Abstract: This dissertation computes the optimal monetary and fiscal policy for small open and emerging economies in an estimated medium-scale model. The model departs from the conventional approach as it encompasses all the major nominal and real rigidities normally found in the literature in a single framework. After estimating the model using Bayesian techniques for one small open economy and one emerging economy, the Ramsey solution for the optimal monetary and fiscal policy is computed. Results show that foreign shocks have a strong influence in the dynamics of emerging economies, when compared to the designed optimal policy for a developed small open economy. For both economies, inflation is low, but very volatile, while taxes follow the traditional results in the literature with high taxes over labor income and low taxes for capital income.

Link: Duke Dissertations

"Interdependence and Contagion: an Analysis of Information Transmission in Latin America's Stock Markets" (2006)

Abstract: This paper brings evidences about the hypotheses of financial crisis contagion over Latin American stock markets in the 90's using a multivariate GARCH model. Beside the traditional volatility structure, we added a leverage term like GJR framework in order to avoid problems due to the use of conditional correlation as a measure of relationship between stock markets. The results show the existence of contagion only during the Asian (1997) and the Russian (1998) crises.
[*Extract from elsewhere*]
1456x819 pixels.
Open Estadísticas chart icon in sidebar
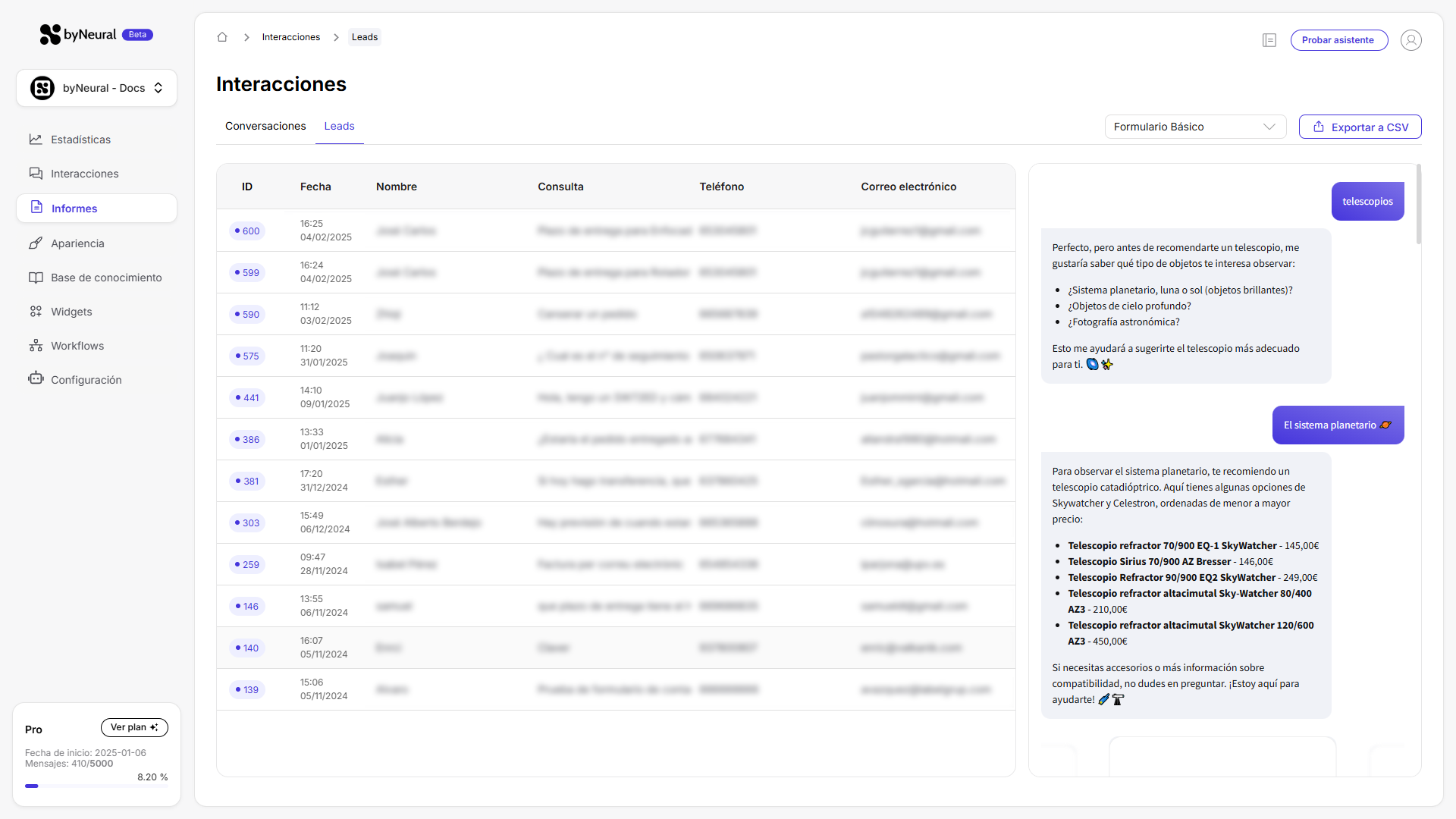click(x=36, y=140)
The consequences of the Brazilian crisis (1999) can be identified as a result of interdependence among Latin American markets, while the crises of Mexico (1994) and Argentina (2001) show a specific mechanism of propagation. This result raises questions about the "contagion" and "interdependence" concepts' adequacy for the analysis of information transmission among stock markets.

Link: Banco Central do Brasil - Working Paper Series

"Structural Breaks and Trade Elasticities in Brazil: A Time-Varying Coefficient Approach" (2005)

Abstract: In this paper, new estimates for trade elasticities in Brazil are presented, using time-varying parameters techniques based in the Kalman Filter in order to control for structural breaks in those parameters. Despite major changes in long-run elasticities, there is no evidence of significant changes in Brazilian exports in the short run. However, some slight signs of change can be verified in the exports of specific goods where Brazil does have comparative advantages, such as basic goods. Concerning imports, their most important structural determinants are the trade liberalization in the early 90’s and the stabilization of the economy after the Real plan (1994). Tests do not offer conclusive results about the influence of exchange rate’s volatility and regime in trade, as presented in the recent literature. There is not support, also, to the “residual exports” hypothesis, in which exports have an inverse relationship with economic activity.

Link: CEMLA - X Reunión de la Red de Investigadores de Bancos Centrales del Continente Americano e X Annual Meeting of the Latin American and Caribbean Economic Association (LACEA)

"Imperfect rationality and inflationary inertia: a new estimation of the Phillips Curve for Brazil" (2004, with Marcelo Savino Portugal)

Abstract: This paper presents some new estimates for the relationship between inflation and unemployment in Brazil based on a new Keynesian hypothesis about the behavior of the economy. Four main hypotheses are tested and sustained throughout the study: i) agents do not have perfect rationality; ii) the imperfection in the agents expectations generating process may be an important factor in explaining the high persistence (inertia) of Brazilian inflation; iii) inflation does have an autonomous inertial component, without linkage to shocks in individual markets; iv) a non-linear relationship between inflation and unemployment is able to provide better explanations for the inflation-unemployment relationship in the Brazilian economy in the last 12 years. While the first two hypotheses are tested using a Markov Switching based model of regime changes, the remaining two are tested in a context of a convex Phillips Curve estimated using the Kalman filter. Despite the methodological and estimation improvements provided in the paper, the impulse-response functions for the monetary policy presented the same properties shown in the literature that uses Brazilian data.